— start Dataset excerpts —

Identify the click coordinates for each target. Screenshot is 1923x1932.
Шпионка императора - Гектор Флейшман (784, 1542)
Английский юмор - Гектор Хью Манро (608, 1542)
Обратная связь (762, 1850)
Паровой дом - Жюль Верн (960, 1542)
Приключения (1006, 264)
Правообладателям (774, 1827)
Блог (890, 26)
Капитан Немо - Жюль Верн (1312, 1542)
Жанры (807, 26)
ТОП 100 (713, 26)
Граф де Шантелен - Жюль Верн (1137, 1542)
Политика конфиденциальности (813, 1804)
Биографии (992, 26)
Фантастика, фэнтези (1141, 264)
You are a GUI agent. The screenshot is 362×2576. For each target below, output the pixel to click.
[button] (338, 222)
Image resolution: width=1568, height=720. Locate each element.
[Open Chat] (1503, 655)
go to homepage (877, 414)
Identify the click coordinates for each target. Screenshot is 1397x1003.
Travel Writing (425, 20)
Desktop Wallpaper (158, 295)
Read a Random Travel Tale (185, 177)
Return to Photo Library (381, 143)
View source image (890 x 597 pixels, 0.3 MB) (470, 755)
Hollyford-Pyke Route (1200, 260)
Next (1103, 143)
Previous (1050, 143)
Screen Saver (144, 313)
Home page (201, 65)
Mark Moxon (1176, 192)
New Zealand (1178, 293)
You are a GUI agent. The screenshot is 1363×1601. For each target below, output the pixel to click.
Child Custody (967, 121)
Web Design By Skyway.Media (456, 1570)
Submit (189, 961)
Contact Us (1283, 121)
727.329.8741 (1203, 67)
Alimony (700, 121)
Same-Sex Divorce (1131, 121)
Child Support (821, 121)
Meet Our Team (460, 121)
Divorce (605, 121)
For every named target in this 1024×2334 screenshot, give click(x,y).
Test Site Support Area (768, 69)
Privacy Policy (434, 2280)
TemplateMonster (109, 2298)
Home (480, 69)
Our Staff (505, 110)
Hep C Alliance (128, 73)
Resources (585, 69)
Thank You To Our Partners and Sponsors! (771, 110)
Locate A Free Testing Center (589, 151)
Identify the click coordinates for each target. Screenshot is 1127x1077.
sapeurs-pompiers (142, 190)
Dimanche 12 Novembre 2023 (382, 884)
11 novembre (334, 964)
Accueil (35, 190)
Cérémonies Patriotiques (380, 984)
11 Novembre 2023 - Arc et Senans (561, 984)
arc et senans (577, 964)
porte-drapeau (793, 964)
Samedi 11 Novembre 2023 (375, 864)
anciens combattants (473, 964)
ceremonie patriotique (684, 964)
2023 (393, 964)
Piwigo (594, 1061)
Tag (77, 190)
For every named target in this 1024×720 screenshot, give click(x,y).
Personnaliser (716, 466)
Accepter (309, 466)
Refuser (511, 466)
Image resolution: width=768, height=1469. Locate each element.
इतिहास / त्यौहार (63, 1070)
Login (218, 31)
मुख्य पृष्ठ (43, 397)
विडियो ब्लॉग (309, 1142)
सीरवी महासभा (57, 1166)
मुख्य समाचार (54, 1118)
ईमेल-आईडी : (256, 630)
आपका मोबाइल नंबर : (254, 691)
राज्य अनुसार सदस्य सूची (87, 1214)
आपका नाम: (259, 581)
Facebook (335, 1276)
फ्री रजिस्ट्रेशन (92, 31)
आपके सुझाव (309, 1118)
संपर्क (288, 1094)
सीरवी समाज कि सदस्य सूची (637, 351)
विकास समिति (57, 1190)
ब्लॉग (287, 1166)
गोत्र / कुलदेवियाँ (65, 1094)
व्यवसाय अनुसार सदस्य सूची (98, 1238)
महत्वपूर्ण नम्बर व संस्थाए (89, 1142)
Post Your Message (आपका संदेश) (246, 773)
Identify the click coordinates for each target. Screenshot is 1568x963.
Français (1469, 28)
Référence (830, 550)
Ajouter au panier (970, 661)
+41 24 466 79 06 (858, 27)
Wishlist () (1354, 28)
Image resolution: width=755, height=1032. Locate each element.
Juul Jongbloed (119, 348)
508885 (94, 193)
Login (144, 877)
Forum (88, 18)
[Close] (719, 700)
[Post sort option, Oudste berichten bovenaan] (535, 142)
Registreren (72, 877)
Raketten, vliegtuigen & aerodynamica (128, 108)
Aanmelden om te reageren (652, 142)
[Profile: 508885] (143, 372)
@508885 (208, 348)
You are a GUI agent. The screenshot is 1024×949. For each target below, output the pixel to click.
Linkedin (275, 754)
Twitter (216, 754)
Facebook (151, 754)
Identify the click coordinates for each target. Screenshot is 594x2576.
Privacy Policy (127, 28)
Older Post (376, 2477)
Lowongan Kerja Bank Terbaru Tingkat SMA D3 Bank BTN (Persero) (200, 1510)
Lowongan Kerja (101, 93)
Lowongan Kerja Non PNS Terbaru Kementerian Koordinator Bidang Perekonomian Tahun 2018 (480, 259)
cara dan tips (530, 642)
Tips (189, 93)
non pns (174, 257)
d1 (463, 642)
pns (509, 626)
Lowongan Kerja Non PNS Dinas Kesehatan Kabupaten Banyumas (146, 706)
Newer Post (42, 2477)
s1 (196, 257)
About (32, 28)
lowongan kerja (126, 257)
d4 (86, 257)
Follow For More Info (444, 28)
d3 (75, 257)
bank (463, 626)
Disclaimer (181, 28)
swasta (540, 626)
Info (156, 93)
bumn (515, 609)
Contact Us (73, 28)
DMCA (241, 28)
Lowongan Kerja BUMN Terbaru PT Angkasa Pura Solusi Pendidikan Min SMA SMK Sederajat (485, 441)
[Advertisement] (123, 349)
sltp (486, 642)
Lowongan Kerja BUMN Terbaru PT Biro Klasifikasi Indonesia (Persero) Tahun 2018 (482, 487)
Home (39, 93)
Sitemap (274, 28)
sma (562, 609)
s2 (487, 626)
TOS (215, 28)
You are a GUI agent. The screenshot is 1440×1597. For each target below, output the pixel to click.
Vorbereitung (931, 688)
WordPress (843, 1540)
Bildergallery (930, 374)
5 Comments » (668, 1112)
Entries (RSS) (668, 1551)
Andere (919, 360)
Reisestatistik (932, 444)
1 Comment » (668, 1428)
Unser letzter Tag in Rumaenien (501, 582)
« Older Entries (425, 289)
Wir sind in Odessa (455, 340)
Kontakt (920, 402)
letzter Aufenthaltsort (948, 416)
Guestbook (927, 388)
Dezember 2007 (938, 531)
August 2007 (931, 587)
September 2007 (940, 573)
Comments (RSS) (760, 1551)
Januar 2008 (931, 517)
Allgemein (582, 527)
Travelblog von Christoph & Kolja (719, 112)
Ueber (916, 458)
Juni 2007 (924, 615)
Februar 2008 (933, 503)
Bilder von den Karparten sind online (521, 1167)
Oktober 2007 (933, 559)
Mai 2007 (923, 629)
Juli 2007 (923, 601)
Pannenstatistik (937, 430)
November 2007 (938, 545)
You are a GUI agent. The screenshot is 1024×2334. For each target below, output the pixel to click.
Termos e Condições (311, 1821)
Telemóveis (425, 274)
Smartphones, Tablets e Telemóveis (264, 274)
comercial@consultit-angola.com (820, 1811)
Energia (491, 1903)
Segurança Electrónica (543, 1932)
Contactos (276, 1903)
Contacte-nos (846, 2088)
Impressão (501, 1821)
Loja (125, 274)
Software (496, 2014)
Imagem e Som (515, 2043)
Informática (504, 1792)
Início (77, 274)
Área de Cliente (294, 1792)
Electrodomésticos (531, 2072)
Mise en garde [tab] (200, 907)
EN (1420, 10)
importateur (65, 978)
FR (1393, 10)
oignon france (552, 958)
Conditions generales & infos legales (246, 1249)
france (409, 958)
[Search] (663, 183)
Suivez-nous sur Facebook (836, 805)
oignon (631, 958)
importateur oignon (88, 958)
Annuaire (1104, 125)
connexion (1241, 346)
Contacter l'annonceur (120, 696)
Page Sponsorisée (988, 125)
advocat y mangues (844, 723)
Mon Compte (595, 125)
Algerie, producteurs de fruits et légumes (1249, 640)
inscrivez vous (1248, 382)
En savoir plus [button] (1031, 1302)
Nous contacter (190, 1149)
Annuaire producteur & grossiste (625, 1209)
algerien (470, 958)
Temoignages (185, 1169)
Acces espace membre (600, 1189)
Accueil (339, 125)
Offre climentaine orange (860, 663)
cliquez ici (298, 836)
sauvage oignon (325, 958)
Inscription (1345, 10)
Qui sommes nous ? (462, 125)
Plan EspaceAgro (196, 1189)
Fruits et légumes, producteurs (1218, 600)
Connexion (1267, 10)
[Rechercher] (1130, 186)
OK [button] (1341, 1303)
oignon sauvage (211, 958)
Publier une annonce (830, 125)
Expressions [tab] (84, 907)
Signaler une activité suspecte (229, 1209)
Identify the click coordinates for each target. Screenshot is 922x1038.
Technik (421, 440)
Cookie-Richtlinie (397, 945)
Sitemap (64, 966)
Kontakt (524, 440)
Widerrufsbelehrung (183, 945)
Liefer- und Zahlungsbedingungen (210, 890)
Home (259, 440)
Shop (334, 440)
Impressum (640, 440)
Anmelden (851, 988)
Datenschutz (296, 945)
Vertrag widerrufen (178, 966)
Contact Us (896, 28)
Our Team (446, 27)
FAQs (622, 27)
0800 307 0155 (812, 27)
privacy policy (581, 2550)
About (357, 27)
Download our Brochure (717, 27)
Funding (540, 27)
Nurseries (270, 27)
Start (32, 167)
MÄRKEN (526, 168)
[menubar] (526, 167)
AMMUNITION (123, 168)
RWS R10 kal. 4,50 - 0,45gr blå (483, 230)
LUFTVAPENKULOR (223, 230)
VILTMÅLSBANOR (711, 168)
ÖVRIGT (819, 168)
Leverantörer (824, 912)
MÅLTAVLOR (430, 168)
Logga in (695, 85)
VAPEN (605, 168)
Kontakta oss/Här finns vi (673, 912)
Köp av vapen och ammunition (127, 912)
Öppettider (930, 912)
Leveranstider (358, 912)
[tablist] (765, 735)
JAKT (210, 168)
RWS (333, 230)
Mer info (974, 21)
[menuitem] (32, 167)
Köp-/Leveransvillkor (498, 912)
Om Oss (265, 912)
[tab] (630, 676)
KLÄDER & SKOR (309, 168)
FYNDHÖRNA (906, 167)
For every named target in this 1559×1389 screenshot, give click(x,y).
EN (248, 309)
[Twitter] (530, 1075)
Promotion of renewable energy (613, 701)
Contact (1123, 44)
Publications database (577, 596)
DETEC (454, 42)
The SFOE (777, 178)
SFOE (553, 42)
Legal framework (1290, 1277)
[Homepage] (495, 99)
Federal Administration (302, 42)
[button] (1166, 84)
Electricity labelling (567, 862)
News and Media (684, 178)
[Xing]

— end Dataset excerpts —

◆ **Objective**: Update the lines from the beginning of the dataset excerpt through the line containing "Биографии (992, 26)" by replacing "Жюль Верн" with "Jules Verne", leaving everything else unchanged.

◆ **Task result**:
Identify the click coordinates for each target. Screenshot is 1923x1932.
Шпионка императора - Гектор Флейшман (784, 1542)
Английский юмор - Гектор Хью Манро (608, 1542)
Обратная связь (762, 1850)
Паровой дом - Jules Verne (960, 1542)
Приключения (1006, 264)
Правообладателям (774, 1827)
Блог (890, 26)
Капитан Немо - Jules Verne (1312, 1542)
Жанры (807, 26)
ТОП 100 (713, 26)
Граф де Шантелен - Jules Verne (1137, 1542)
Политика конфиденциальности (813, 1804)
Биографии (992, 26)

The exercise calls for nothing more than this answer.